The Notch signaling pathway, known to be a highly conserved signaling pathway in embryonic development and adult tissue homeostasis, participates in cell fate decisions that include cellular differentiation, cell survival and cell death. However, other studies have shown that aberrant in Notch signaling is pro-tumorigenic, particularly in hepatocellular carcinoma (HCC). HCC is one of the most common malignant tumors in the world and has a high mortality rate. Growing evidence supports that Notch signaling plays a critical role in the development of HCC by regulating the tumor microenvironment, tumorigenesis, progression, angiogenesis, invasion and metastasis. Accordingly, overexpression of Notch is closely associated with poor prognosis in HCC. In this review, we focus on the pro-tumorigenic role of Notch signaling in HCC, summarize the current knowledge of Notch signaling and its role in HCC development, and outline the therapeutic potential of targeting Notch signaling in HCC.

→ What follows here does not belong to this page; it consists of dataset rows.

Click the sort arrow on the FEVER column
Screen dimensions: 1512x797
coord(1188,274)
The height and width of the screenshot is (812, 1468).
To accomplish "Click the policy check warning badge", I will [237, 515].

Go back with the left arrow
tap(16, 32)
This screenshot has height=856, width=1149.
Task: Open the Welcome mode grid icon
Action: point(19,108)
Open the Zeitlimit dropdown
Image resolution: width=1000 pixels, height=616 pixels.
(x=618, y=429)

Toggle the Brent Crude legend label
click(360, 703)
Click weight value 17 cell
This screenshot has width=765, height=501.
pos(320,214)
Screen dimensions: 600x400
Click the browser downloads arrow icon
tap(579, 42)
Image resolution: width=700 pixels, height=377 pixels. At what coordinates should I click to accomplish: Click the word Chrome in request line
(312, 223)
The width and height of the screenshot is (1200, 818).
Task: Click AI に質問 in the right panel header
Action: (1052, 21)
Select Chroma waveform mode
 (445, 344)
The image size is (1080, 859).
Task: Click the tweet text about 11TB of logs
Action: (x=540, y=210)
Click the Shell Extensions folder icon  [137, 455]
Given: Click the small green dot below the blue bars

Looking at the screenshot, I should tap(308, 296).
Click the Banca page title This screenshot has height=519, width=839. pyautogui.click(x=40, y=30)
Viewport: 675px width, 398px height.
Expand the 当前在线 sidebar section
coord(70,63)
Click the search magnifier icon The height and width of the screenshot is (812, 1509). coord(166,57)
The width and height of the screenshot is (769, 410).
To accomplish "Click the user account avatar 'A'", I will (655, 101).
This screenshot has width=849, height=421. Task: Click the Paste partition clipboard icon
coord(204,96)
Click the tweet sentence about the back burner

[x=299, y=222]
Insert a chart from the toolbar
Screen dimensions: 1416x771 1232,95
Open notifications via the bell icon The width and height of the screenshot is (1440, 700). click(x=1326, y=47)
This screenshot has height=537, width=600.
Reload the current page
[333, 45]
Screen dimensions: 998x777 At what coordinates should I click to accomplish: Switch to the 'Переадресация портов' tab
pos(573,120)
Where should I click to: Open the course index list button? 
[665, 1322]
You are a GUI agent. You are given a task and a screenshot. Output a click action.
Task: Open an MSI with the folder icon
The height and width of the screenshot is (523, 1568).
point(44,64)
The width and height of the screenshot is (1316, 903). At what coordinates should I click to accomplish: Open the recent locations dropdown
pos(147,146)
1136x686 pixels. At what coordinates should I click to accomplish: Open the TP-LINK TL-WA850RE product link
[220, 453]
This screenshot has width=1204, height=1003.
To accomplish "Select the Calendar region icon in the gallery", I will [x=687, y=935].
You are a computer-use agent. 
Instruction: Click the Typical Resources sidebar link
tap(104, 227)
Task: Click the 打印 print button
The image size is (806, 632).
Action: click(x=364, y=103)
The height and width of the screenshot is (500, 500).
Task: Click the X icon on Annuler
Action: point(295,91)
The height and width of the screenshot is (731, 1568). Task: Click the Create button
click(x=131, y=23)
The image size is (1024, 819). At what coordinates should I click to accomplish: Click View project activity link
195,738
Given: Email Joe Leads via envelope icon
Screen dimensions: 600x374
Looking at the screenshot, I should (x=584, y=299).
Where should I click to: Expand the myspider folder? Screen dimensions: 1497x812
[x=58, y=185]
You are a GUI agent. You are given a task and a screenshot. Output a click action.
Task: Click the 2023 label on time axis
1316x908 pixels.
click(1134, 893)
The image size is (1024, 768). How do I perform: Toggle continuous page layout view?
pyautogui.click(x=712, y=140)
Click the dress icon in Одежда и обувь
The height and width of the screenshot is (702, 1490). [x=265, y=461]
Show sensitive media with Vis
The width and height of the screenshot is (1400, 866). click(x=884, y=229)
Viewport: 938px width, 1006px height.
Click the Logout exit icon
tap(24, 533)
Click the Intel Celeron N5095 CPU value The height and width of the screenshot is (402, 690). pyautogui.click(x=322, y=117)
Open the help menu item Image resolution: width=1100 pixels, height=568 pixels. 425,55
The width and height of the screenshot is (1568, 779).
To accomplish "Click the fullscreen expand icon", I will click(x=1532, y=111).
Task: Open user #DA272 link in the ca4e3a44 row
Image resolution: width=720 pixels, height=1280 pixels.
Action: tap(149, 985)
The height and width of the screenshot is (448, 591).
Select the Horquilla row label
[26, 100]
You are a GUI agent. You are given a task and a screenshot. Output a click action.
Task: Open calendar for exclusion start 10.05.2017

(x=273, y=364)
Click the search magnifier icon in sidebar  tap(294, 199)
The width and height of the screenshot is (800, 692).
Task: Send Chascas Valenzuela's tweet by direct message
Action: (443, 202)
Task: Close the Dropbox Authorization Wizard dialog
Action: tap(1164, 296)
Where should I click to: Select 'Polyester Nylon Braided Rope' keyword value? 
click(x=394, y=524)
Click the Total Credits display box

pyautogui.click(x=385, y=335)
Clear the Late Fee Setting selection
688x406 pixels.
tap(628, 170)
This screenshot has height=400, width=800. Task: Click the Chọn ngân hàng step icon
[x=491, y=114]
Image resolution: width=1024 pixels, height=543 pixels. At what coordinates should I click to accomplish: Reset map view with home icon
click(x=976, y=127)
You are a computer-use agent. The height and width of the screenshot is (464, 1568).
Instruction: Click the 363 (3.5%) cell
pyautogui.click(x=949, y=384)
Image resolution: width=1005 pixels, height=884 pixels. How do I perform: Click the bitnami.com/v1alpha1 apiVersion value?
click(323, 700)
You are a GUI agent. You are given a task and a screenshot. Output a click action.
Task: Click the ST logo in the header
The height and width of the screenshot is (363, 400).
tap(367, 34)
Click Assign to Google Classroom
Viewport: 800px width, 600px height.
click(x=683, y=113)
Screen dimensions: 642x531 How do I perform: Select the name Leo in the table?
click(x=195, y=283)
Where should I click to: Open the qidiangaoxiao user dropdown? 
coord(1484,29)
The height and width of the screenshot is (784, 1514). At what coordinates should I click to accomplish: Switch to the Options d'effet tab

Keywords: Notch signaling pathway; carcinogenesis; hepatocellular carcinoma; therapeutics.

Figure 1

Canonical Notch signaling pathway. Notch signaling is initiated by cell-to-cell contact allowing for interaction of Notch receptors and ligands. There are 3 major cleavage processes: S1 cleavage occurs in the trans-Golgi when a Furin-like convertase cleaves Notch receptors to produce heterodimeric receptors. Then, Notch receptors are transported to the cell surface of the receiving cell. When the extracellular domain of Notch receptor combines with its ligand, the Notch receptor is cleaved by a disintegrin and metalloproteinase domain-containing protein 10 (ADAM10), ADAM17 or TNF-α-converting enzyme (TACE) metalloprotease in S2 cleavage site, releasing an extracellular fragment. Afterwards, the remnant receptor is cleaved again by the γ-secretase complex in its transmembrane domain at S3 cleavage site, releasing the active intracellular domain of Notch (ICN). ICN translocates to the nucleus of the receiving cell and binds to the DNA-binding transcription factor CSL (CBF1/RBPJ-kappa/Su (H)/Lag1). Thereafter, ICN competitively replaces the co-repressor (CoR) followed by the recruitment of the co-activator mastermind-like 1(MAML) to form a complex, initiating the transcription of CSL-dependent Notch target genes.